VIRGINIA Death row inmate has his life spared



Ohio put John Hicks to death Tuesday for killing an in-law and his stepdaughter.
RICHMOND, Va. (AP) -- Virginia's governor on Tuesday spared the life of a convicted killer who would have been the 1,000th person executed in the United States since the Supreme Court allowed capital punishment to resume in 1976.
Robin Lovitt's death sentence was commuted to life in prison without parole a little more than 24 hours before he was to be executed by injection tonight for stabbing a man to death with a pair of scissors during a 1998 pool-hall robbery.
In granting clemency, Gov. Mark R. Warner noted that evidence from the trial had been improperly destroyed, depriving the defense of the opportunity to subject the material to the latest in DNA testing.
"The commonwealth must ensure that every time this ultimate sanction is carried out, it is done fairly," Warner said in a statement.
Warner, a Democrat, had never granted clemency to a death row inmate during his four years in office. During that time, 11 men have been executed. Virginia is one of the most active death-penalty states, having executed 94 people since 1976.
The 1,000th execution is now scheduled for Friday in North Carolina, where Kenneth Lee Boyd is slated to die for killing his estranged wife and her father.
Latest Ohio execution
The 999th execution since capital punishment resumed a generation ago took place Tuesday morning, when Ohio put to death John Hicks, who strangled his mother-in-law and suffocated his 5-year-old stepdaughter to cover up the crime.
Hicks, 49, offered a tearful apology for the 1985 murders earlier this month to Ohio Parole Board members, and said he loved both victims -- 56-year-old Maxine Armstrong and Brandy Green. Hicks, who turned himself in to police, tried to avoid the death penalty by arguing that his cocaine use made him paranoid and out of control.
Before his execution, Hicks told the relatives he felt the same pain they did for the last 20 years. "I know this may be shallow or hollow words to y'all, but it's coming from my heart," he said.

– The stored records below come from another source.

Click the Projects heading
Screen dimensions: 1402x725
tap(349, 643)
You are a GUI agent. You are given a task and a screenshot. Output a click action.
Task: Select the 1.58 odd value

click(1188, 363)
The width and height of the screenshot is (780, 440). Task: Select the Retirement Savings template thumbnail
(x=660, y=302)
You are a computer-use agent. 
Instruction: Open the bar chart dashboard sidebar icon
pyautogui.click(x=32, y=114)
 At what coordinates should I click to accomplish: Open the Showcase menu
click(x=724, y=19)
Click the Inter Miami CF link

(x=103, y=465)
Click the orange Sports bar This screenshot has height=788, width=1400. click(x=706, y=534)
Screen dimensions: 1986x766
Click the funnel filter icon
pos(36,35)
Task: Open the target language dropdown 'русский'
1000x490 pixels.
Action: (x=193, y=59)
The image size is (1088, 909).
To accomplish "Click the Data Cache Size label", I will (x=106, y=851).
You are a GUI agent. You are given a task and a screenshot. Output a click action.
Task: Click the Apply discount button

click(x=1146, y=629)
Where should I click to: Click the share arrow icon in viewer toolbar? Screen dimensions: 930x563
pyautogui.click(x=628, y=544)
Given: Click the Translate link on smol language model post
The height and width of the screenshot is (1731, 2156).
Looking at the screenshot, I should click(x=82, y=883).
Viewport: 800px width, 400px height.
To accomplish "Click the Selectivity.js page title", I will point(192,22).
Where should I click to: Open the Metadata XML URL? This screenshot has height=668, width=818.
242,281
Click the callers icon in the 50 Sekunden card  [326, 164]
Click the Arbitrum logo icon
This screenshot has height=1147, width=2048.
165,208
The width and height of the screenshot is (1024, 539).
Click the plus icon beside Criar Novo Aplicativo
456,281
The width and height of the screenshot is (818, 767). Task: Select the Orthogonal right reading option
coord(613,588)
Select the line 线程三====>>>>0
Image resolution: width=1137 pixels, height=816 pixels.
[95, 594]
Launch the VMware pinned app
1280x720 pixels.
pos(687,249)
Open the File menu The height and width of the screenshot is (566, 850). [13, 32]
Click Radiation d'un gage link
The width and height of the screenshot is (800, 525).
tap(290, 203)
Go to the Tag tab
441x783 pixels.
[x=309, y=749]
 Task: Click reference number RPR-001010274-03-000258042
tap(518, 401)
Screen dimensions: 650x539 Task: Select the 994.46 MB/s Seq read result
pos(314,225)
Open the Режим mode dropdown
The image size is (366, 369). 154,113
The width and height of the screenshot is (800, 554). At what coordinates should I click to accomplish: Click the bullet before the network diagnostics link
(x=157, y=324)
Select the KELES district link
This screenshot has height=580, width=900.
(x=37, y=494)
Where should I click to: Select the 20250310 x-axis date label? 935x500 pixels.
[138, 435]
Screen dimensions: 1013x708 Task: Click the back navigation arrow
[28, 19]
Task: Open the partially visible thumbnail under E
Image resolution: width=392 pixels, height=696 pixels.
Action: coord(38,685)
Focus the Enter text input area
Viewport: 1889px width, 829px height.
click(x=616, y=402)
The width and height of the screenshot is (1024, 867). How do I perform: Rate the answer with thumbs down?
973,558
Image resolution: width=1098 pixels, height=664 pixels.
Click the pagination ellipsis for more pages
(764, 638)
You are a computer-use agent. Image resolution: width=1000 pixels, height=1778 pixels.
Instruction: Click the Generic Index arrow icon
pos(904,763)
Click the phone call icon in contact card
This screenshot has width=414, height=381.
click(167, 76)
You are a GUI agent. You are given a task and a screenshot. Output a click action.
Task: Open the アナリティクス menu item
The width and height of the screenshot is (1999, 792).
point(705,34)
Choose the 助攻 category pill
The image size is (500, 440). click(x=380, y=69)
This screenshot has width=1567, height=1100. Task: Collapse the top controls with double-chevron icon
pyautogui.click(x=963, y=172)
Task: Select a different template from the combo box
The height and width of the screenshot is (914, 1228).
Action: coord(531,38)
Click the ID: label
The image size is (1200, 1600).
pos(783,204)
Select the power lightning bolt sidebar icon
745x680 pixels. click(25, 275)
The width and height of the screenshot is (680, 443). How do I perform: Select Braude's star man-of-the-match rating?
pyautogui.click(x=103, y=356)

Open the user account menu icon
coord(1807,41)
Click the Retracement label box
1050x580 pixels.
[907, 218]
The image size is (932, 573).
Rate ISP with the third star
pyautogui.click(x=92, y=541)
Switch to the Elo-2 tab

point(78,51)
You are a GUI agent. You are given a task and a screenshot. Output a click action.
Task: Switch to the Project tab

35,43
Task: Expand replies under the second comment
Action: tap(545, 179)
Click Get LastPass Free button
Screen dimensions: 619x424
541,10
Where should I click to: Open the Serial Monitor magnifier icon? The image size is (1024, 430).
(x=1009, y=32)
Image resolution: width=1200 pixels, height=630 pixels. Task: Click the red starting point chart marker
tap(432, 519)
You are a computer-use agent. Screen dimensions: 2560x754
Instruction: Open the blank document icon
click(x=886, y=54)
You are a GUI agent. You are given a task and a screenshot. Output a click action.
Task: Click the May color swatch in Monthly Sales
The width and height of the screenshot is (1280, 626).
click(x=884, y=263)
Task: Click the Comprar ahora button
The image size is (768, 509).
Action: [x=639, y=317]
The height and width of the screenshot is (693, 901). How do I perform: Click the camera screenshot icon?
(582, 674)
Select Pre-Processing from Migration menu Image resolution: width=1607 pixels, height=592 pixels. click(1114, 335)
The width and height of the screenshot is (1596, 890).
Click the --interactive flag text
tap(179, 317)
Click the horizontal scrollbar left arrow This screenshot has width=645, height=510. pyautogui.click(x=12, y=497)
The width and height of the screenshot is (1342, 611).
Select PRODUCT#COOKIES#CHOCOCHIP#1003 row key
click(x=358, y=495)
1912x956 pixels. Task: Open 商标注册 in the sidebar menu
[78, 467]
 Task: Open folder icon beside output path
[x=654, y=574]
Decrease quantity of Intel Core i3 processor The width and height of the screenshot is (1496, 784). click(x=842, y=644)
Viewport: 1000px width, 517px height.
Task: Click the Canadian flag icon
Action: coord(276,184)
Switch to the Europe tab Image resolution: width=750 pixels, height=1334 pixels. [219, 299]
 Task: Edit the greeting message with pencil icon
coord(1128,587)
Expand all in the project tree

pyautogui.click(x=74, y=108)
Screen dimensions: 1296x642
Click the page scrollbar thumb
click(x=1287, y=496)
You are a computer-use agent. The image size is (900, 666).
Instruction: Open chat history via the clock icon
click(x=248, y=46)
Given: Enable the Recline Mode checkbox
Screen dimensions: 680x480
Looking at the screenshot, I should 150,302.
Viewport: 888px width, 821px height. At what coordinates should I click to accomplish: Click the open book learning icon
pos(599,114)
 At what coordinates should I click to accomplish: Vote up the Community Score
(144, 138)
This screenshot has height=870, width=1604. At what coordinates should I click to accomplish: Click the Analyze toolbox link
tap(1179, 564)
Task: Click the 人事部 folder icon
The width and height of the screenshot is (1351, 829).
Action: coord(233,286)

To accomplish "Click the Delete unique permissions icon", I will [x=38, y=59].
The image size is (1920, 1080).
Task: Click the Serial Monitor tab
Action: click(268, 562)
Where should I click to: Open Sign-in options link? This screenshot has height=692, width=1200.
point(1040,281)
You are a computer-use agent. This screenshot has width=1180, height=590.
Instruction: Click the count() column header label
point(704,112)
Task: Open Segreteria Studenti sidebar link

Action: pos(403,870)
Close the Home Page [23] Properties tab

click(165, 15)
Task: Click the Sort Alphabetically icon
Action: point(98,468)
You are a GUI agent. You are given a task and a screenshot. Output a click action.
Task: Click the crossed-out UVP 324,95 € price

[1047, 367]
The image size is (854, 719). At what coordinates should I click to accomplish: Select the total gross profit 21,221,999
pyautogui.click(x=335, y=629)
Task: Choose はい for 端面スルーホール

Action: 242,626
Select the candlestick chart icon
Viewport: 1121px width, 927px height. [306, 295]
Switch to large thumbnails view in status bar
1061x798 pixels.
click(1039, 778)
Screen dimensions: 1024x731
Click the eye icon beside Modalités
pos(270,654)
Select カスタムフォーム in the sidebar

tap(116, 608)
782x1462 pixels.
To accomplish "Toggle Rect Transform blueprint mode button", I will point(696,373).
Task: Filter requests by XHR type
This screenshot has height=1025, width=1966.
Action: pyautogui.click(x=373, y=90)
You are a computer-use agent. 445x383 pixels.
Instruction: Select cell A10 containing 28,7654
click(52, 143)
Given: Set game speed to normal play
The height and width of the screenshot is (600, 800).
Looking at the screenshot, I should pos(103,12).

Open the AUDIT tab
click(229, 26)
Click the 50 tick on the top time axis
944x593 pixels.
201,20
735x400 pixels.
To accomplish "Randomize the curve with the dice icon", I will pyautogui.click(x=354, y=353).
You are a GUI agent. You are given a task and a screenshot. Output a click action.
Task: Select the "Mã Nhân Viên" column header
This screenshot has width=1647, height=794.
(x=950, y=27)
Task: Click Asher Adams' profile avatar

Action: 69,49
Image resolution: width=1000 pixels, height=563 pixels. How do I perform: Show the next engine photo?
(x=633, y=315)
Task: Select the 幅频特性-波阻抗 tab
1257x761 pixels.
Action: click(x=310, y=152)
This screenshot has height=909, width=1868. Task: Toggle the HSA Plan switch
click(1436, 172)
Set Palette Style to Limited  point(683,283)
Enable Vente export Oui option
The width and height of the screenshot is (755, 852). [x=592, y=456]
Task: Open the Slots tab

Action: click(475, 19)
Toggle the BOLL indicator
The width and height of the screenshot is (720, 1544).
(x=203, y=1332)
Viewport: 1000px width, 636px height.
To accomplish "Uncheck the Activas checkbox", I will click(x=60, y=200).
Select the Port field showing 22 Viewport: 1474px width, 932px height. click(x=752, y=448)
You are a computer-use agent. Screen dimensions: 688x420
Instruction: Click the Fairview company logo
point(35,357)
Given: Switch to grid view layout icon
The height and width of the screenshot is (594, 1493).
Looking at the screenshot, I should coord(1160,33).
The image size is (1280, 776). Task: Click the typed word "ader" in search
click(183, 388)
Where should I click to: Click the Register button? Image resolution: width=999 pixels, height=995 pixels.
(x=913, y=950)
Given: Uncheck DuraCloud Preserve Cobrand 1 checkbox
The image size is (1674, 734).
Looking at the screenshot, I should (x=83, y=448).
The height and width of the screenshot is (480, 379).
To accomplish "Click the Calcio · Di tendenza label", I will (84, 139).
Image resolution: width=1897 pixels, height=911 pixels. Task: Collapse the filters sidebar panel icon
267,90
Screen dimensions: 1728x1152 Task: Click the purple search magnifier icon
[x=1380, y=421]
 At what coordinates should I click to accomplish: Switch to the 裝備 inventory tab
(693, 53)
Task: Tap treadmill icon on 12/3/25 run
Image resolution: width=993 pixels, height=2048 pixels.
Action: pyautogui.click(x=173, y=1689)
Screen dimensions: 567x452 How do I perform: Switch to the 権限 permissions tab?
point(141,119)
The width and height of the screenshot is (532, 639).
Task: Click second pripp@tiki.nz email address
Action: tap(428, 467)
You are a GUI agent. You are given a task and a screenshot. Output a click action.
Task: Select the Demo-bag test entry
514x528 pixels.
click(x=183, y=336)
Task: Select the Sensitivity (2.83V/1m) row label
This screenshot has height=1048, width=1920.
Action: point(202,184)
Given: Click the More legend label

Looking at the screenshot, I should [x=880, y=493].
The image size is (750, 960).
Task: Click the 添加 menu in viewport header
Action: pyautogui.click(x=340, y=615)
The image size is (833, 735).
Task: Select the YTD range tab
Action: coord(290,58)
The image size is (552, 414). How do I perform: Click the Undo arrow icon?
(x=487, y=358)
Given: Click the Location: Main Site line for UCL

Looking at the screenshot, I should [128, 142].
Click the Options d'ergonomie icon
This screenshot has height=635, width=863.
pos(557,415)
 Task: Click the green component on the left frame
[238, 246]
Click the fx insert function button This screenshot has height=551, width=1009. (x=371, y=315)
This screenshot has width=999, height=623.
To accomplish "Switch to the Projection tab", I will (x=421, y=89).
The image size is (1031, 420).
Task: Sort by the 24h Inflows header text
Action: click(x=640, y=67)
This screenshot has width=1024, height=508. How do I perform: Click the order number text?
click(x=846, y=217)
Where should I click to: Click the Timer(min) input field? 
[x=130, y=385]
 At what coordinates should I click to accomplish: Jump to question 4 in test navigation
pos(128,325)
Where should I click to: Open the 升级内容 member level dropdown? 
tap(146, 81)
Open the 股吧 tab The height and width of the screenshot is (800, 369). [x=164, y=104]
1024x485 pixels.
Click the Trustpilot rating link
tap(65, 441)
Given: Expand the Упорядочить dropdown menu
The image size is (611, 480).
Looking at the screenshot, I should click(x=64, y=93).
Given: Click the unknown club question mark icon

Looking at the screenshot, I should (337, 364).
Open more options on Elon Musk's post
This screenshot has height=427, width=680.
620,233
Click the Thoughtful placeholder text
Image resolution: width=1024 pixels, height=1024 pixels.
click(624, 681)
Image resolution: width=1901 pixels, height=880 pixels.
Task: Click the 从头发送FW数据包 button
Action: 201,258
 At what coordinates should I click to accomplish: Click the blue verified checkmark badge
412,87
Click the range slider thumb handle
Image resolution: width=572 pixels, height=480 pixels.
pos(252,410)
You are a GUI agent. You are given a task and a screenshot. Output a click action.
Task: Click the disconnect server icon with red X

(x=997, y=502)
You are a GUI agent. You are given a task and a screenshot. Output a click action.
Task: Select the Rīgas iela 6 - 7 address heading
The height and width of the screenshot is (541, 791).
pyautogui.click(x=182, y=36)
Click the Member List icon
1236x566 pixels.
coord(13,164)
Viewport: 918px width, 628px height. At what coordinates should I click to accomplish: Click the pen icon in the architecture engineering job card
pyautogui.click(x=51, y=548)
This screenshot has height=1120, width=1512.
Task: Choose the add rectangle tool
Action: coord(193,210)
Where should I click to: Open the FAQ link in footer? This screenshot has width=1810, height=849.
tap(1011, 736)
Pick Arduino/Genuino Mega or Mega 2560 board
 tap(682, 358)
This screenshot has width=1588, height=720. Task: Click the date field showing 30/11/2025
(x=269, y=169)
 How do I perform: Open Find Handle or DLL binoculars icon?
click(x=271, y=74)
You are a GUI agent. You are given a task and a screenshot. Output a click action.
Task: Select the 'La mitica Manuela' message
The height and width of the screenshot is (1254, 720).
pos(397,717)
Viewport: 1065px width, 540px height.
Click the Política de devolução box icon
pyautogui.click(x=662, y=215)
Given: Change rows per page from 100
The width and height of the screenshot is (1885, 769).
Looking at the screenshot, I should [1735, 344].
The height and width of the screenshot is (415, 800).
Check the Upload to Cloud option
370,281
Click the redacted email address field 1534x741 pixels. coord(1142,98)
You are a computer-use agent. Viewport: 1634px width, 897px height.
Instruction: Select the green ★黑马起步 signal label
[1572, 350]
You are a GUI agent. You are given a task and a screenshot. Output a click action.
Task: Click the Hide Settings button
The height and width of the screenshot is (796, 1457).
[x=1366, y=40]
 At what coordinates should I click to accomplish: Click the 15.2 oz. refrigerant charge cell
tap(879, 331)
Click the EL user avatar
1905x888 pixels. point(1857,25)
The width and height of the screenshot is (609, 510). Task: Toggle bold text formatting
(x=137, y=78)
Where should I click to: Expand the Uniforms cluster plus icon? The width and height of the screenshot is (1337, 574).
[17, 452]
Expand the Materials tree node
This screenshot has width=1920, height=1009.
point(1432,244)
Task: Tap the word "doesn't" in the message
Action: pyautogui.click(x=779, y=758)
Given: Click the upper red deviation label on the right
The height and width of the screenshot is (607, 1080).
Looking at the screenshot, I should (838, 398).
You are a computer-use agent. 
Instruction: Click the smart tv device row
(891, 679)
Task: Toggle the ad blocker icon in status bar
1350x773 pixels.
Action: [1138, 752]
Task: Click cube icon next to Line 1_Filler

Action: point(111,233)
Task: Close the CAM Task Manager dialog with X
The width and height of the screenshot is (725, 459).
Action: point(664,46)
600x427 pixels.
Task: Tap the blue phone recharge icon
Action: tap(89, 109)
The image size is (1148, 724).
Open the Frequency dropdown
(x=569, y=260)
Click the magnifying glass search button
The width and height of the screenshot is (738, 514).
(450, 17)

On Monday, Gov. Bob Taft had refused to commute Hicks' sentence from death to life in prison. The 6th U.S. Circuit Court of Appeals in Cincinnati and the U.S. Supreme Court also turned down last-minute appeals. Hicks was the 19th person executed in Ohio since the state resumed executions in 1999.
In Virginia, Lovitt's lawyers, who include former independent counsel Kenneth Starr, and anti-death penalty advocates had argued that his life should be spared because a court clerk illegally destroyed the bloody scissors and other evidence, preventing DNA testing that they said could exonerate him.
Lovitt's crime
Lovitt was convicted in 1999 of murdering Clayton Dicks at an Arlington pool hall. Prosecutors said Dicks caught Lovitt prying a cash register with the scissors, which police found in the woods between the pool hall and the home of Lovitt's cousin.
Lovitt admitted grabbing the cash box but insisted someone else killed Dicks. DNA tests on the scissors at the time of the trial were inconclusive. But more sophisticated DNA techniques are now available.
The governor said he was "acutely aware of the tragic loss experienced by the Dicks family."
"However, evidence in Mr. Lovitt's trial was destroyed by a court employee" before post-conviction DNA tests could be done, he said. "The actions of an agent of the commonwealth, in a manner contrary to the express direction of the law, comes at the expense of a defendant facing society's most severe and final sanction."